= Exercise instructions =
Repeat exactly the lines of the entries below from the one with "3,5 (173, 763)" through the one with "Términos y Condiciones (153, 1989)", both ends included, and nothing else.

*** Provided records ***

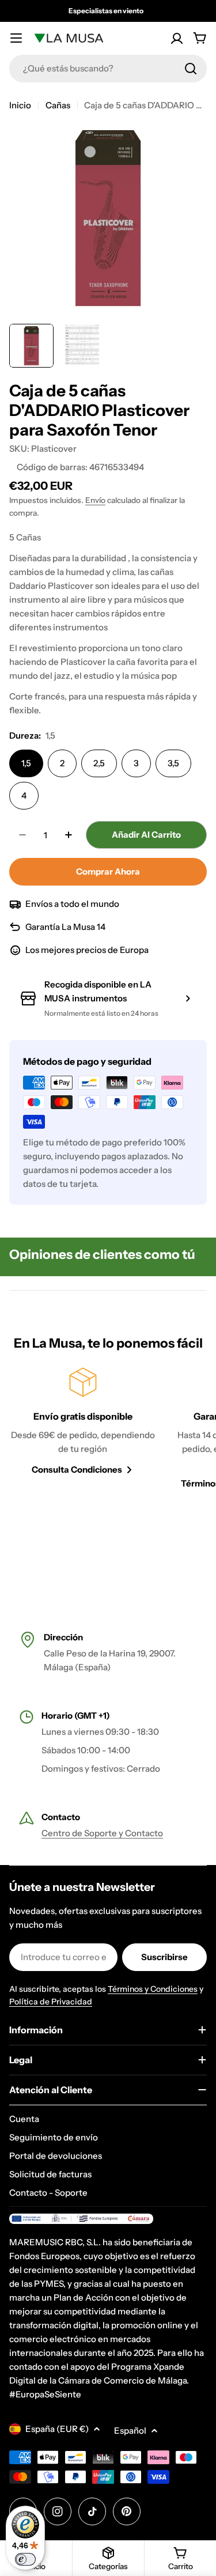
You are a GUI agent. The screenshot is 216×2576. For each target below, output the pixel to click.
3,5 (173, 763)
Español (130, 2430)
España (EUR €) (57, 2428)
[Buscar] (191, 68)
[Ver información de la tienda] (188, 998)
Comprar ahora (108, 871)
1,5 (26, 763)
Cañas (58, 105)
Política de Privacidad (50, 2001)
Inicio (20, 105)
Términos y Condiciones (153, 1989)
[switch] (25, 2559)
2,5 (99, 763)
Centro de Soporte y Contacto (102, 1833)
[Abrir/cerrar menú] (16, 38)
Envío (95, 500)
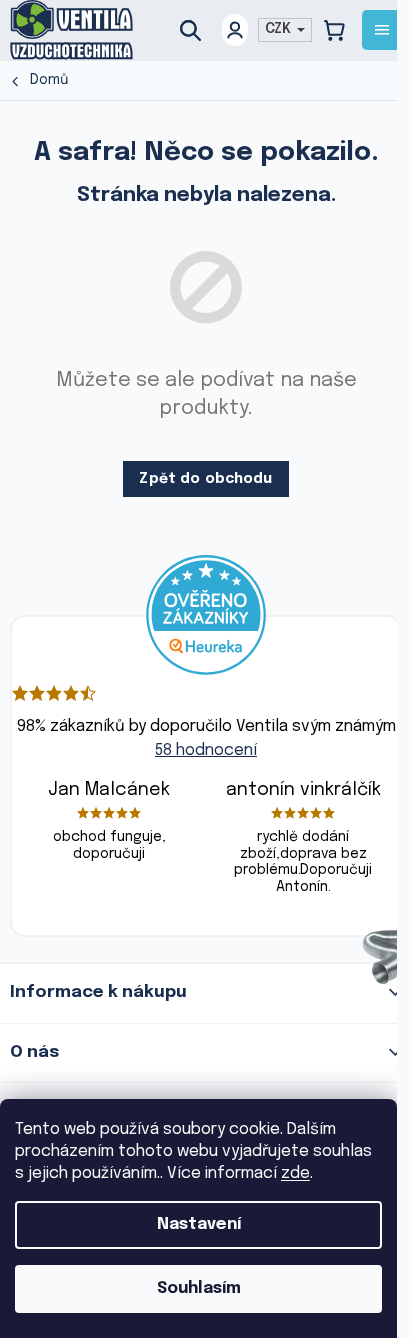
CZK (280, 29)
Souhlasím (199, 1288)
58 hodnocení (206, 750)
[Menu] (382, 30)
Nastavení (199, 1224)
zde (295, 1173)
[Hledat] (198, 30)
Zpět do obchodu (205, 479)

*** End of Provided records ***

= Your solution =
3,5 (173, 763)
Español (130, 2430)
España (EUR €) (57, 2428)
[Buscar] (191, 68)
[Ver información de la tienda] (188, 998)
Comprar ahora (108, 871)
1,5 (26, 763)
Cañas (58, 105)
Política de Privacidad (50, 2001)
Inicio (20, 105)
Términos y Condiciones (153, 1989)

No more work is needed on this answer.